団結心が高まった背景には、精力的な震災報道を続ける国営メディアの影響がある。
中国中央テレビは、生存者の奇跡的な救出を生中継。
新華社通信は被災地に80人以上の記者を投入している。
中国筋によると、今回の震災報道で事前の検閲はないという。
被災者救出のために日本など4カ国が要員を派遣したことは、国民に「中国は孤独ではない」ことを印象づけた。
「困難なときに手を差し伸べてくれるのが真の友人。ありがとう、日本」。
インターネット上では、国際緊急援助隊を他国に先駆けて派遣した日本への感謝の言葉が並ぶ。

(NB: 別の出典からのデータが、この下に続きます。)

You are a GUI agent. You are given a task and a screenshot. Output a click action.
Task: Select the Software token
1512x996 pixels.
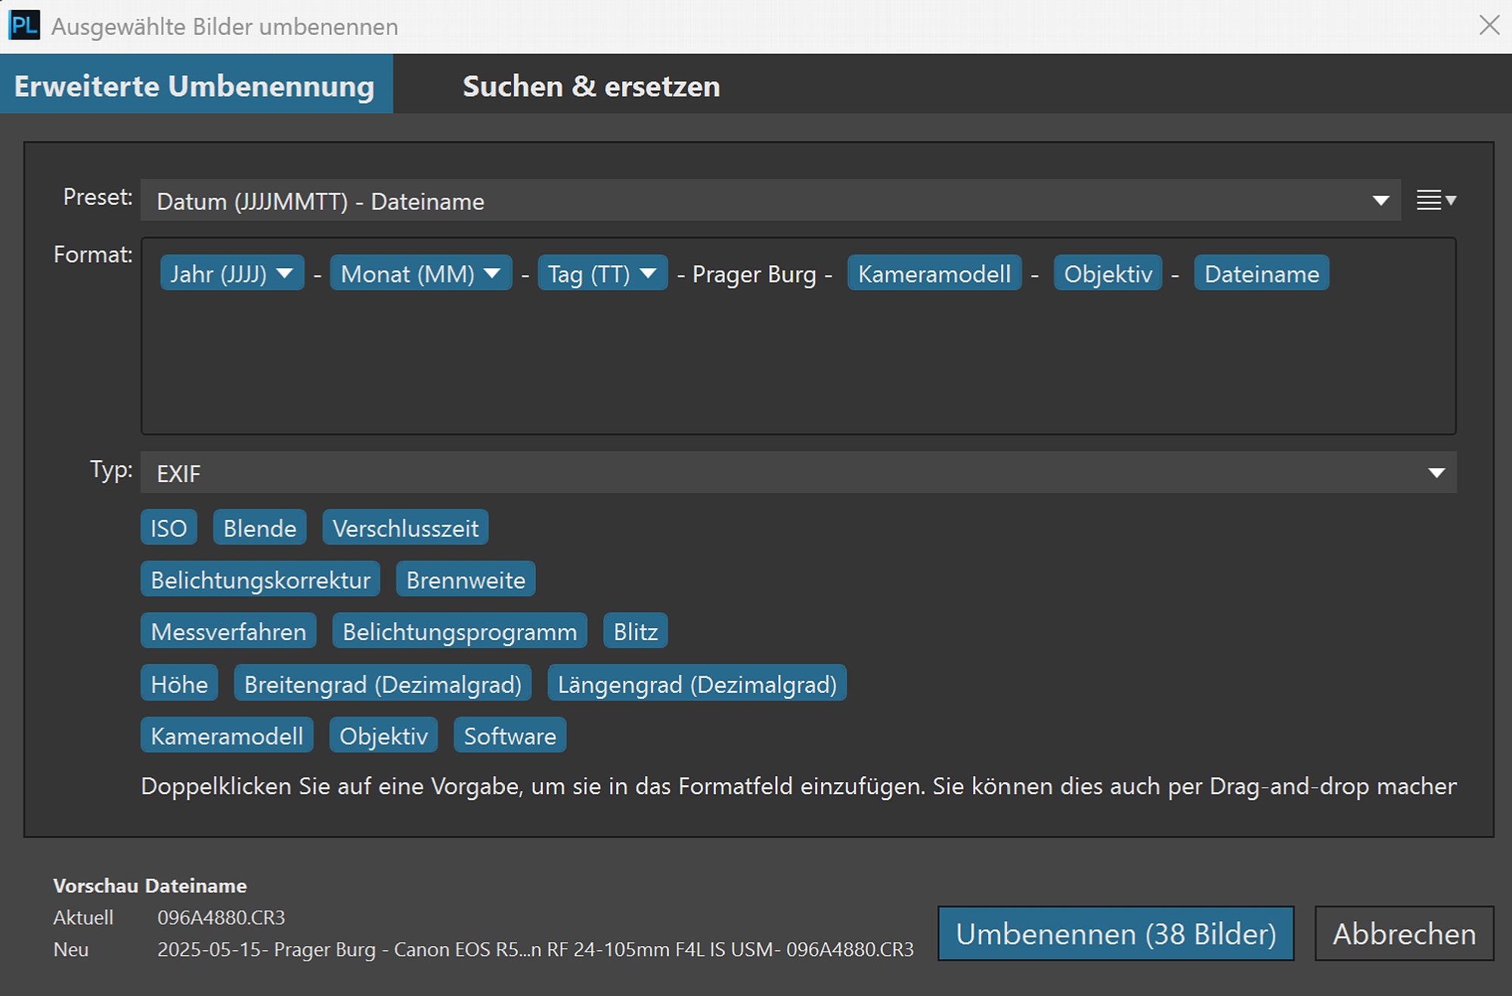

重慶の日本総領事館には、湖南省の男性から「祖父から日本軍の蛮行を聞かされ、日本が嫌いだったが、被災地に日本の援助隊が来るニュースに感動して涙が出た」との電話があった。
中国世論の対日感情は和らぎつつある。
一方、今回の震災で四川省内だけで7千棟近い校舎が倒壊するなど、手抜き工事や政府のずさんな地震対策への不満も高まっている。
国営メディアは、救援部隊の「英雄的」活動ばかりを報じ、政府批判につながりかねない被災者の不満や批判を伝えていない。
国際社会では、偏った震災報道は「権力維持のための政治宣伝」(英紙フィナンシャル・タイムズ)との批判も出ている。